May 5, 2007, New York Times
His next tax bill could give him the biggest shock yet: Plainedge Public Schools are asking for a 9.3 percent
increase in the tax levy, in a year when the district, like many around the
state, will also receive a substantial increase in state education aid.
Just weeks after the New York Legislature budgeted a record $900
million in new aid for the state’s 671 school districts that are not part of
cities, the districts have responded with plans to raise $691 million more in
new taxes.
“I make a decent wage, but we’re struggling,” said Mr. Caruana, 46, whose tax bill would grow by about $450 if the
school budget passes. (His annual tax bill is now $8,000 a year, up from $6,000
six years ago.) “I just wish I knew more clearly why taxes are going up so
much.”
School officials say that they are doing what they can to reduce
taxes, but that they face yearly increases of 5 to 6 percent in teacher
salaries, and double-digit spikes in health insurance and energy costs. “I
realistically see districts at 3 to 6 percent every year, and that’s if we get
decent state aid,” said Kenneth J. Connolly, schools superintendent in Lakeland
in Westchester County.
But tax opponents say the increases constitute more evidence that
state money will not end the drumbeat of higher property taxes. They say New
York should emulate New Jersey and Connecticut, where governors have pushed for
property tax relief to be accompanied by spending caps.

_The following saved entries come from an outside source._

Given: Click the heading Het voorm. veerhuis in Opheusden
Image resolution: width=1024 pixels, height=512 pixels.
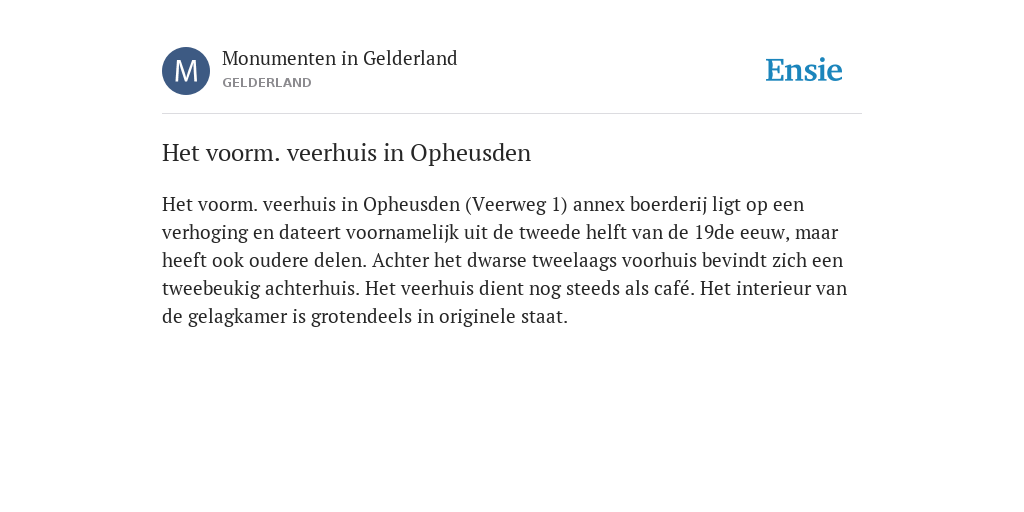Looking at the screenshot, I should coord(346,153).
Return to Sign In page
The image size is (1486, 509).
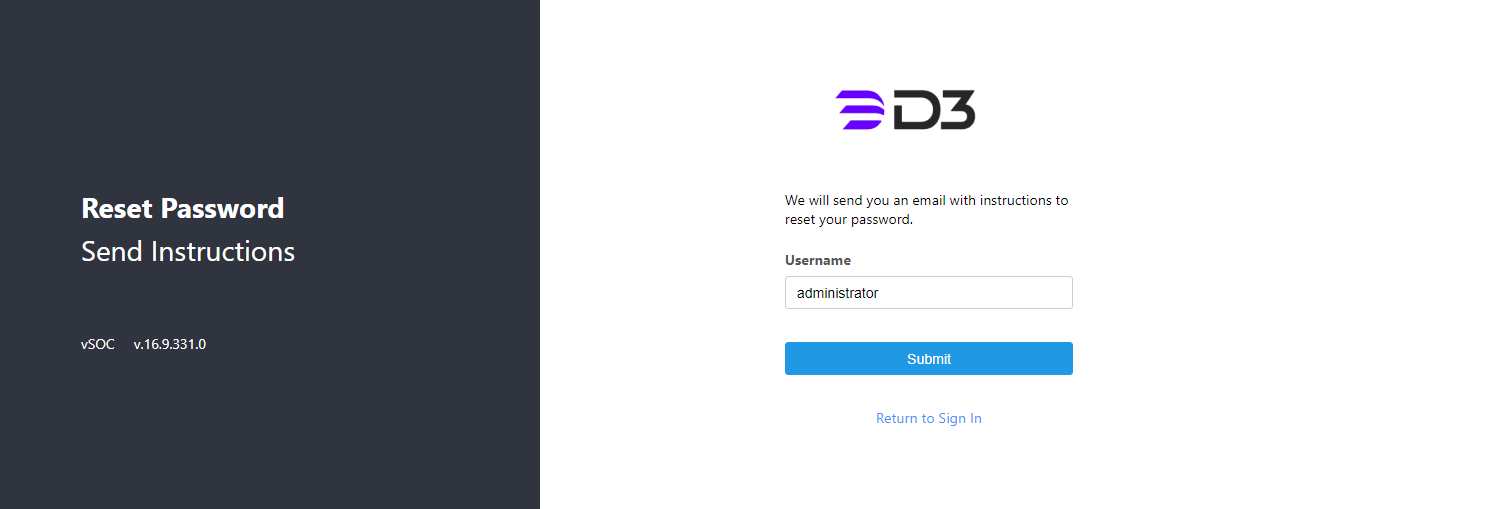pos(928,418)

“If you simply give them more aid, it doesn’t stop them from
raising taxes; it just raises their budgets,” said E. J. McMahon, the director
of the Empire Center for New York State Policy, a
conservative group. “You had a big school aid increase last year, and one this
year, and they’re still raising property taxes.”
The office of Gov. Eliot Spitzer said in a
statement that he “believes that we must find ways to make it more affordable
to provide a high quality education,” but that he opposes caps on school
spending.
The districts’ proposed tax increases, which will be voted on May
15, are generally lower than last year’s, but still above the rate of
inflation. Statewide, they amount to 4.4 percent; in Westchester, they average
5.6 percent, and on Long Island, 4.7 percent. Nationwide, inflation has been
about 3.25 percent over the last year, and the state budget projects it at 2.2
percent over the next year.
New York City, Buffalo, Syracuse, Rochester and Yonkers do not
have independent taxing authority and do not vote on school budgets.

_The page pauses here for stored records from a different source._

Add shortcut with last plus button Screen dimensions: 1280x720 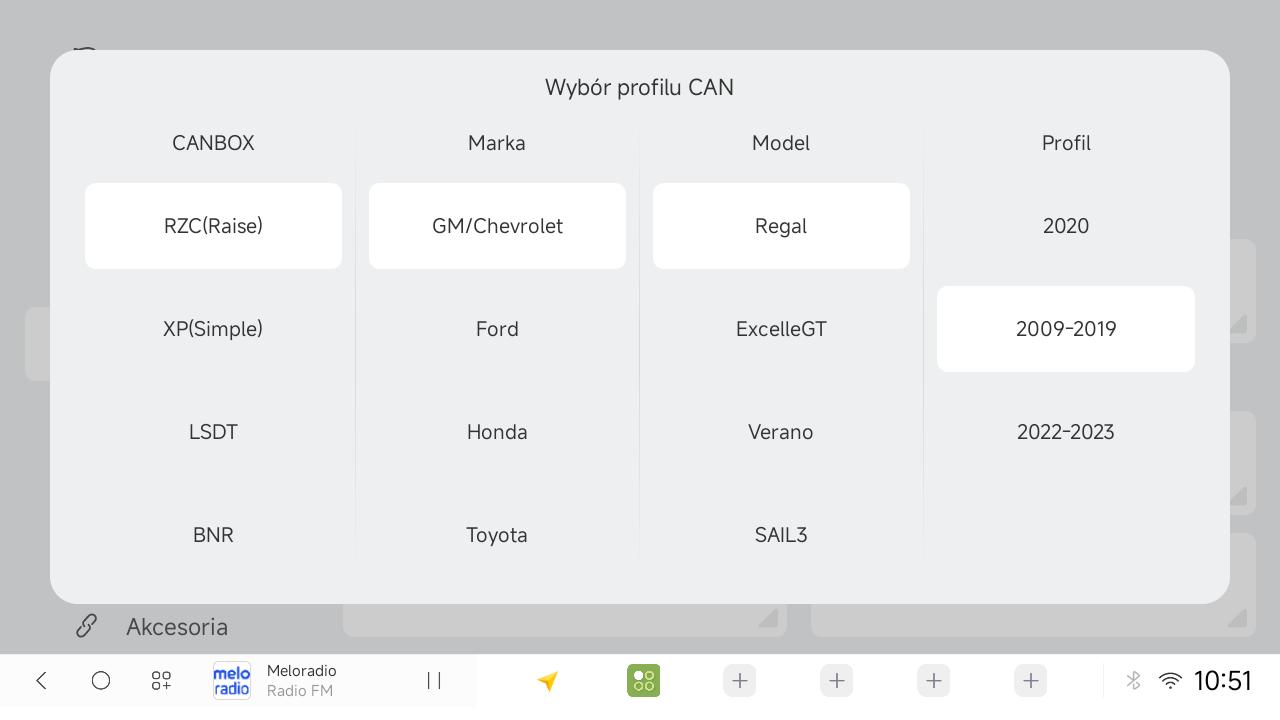1030,681
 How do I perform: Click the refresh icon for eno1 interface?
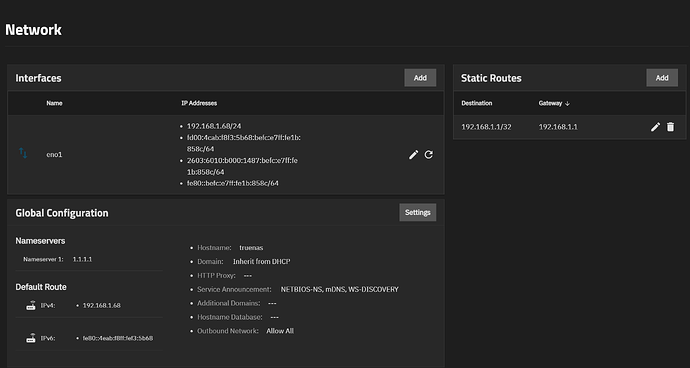429,155
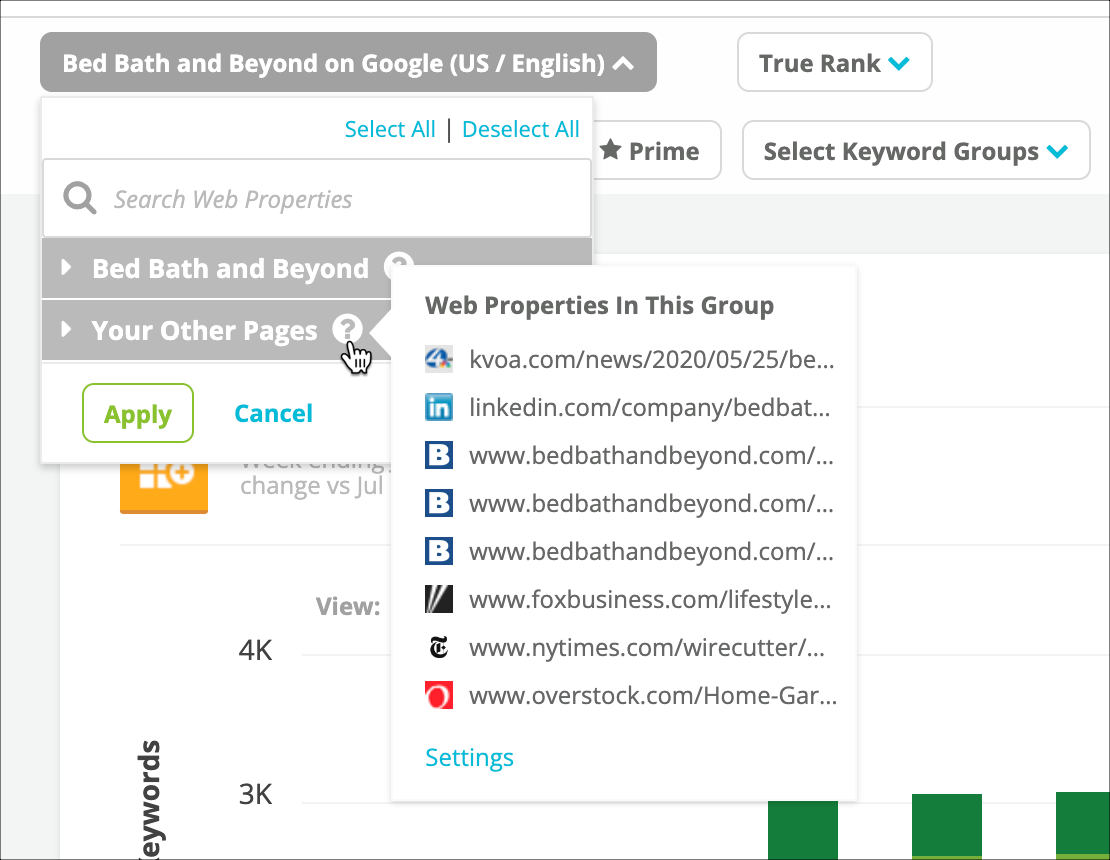
Task: Click the magnifier icon in search box
Action: [x=79, y=198]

Even the $436 million in additional rebates passed this year from
the School Tax Relief program will not cover the increased tax levy in most
districts.
To be sure, much of the new state aid is earmarked for lower-income
districts, including some in the suburbs, to help the
districts catch up to better financed schools. For example, in Copiague, which
is one of three high-need districts on Long Island that face a state order to
spend money on improving scores, the district plans new hiring, new advanced
placement classes and special summer programs aimed at disadvantaged students.
Many districts say they applied at least a part of their new state
aid money to tax relief, but only a few managed to bring tax increases below
the inflation rate. Sachem Central School District, in Suffolk County, has
proposed a tax levy decrease, and the tax levy proposed by Uniondale Public
Schools is the same as last year’s.
“The only good budget is a passed budget,” said Charles J. Murphy,
the superintendent in Sachem, where taxpayers defeated a budget proposal two
years ago.
Last year, when the average tax increase was 5.8 percent on Long
Island and 7.6 percent in Westchester, 85 percent of school budgets passed in
the three counties. On Long Island, that was up from 2004 and 2005, when
districts proposed increases averaging more than 7 percent and more than a
third of the budgets were defeated. School officials say they are not deeply
concerned about a wave of rejections this year.
Most districts say they are able to soften tax increases, not
lower taxes, even with the additional money. Total state aid increased $1.73
billion this year to $19.7 billion, of which $832 million is marked for New
York City, Yonkers, Rochester, Syracuse and Buffalo. Last year, in what was at
the time a record, aid increased by about $1.1 billion.
“It’s nearly impossible to maintain programs, meet enrollment
increases, and stay within something like the cost of living,” said Robert
Siebert, the superintendent in Eastchester, where the proposed budget calls for
a tax levy increase of 5.6 percent.
In New Jersey, the Legislature passed a 4 percent cap on property
tax increases along with a 20 percent tax rebate program this year. And in
Connecticut, Gov. M. Jodi Rell
proposed a 3 percent cap in March to accompany her proposal for property tax
relief, arguing that it was the only way to ensure that districts passed the
savings on to taxpayers.
The Connecticut legislature is still considering that package,
which is opposed by the state teachers union. In New York, Mr. Spitzer’s predecessor,
George E. Pataki, tried
several times to add a cap to the school tax relief program, without success.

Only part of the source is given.